EXERCISE INSTRUCTIONS> Although the data below contains pictures, output only the lines between those holding "992x559 pixels." and "Click the tape icon below Metronome Freeze", inclusive, exactly and without those pictures.

RECORD SET>
++++++++++

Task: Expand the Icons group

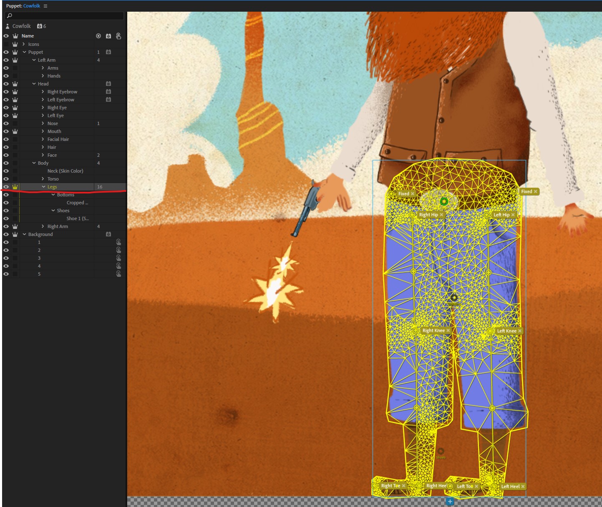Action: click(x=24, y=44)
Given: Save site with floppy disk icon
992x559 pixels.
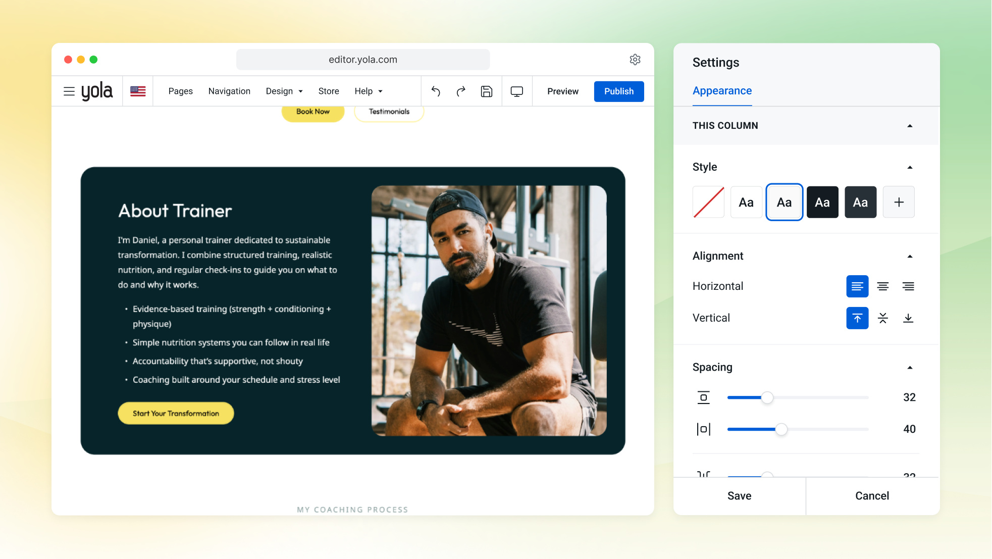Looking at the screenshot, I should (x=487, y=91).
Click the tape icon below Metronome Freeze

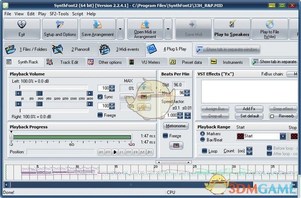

++++++++++

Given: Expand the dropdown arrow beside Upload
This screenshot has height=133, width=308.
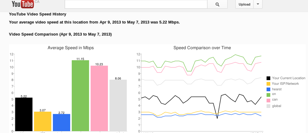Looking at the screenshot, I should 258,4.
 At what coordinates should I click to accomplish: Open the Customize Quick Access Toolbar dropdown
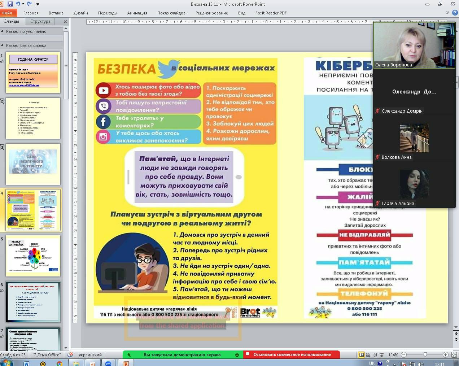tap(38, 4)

++++++++++

EXERCISE ANSWER>
992x559 pixels.
Looking at the screenshot, I should (x=487, y=91).
Click the tape icon below Metronome Freeze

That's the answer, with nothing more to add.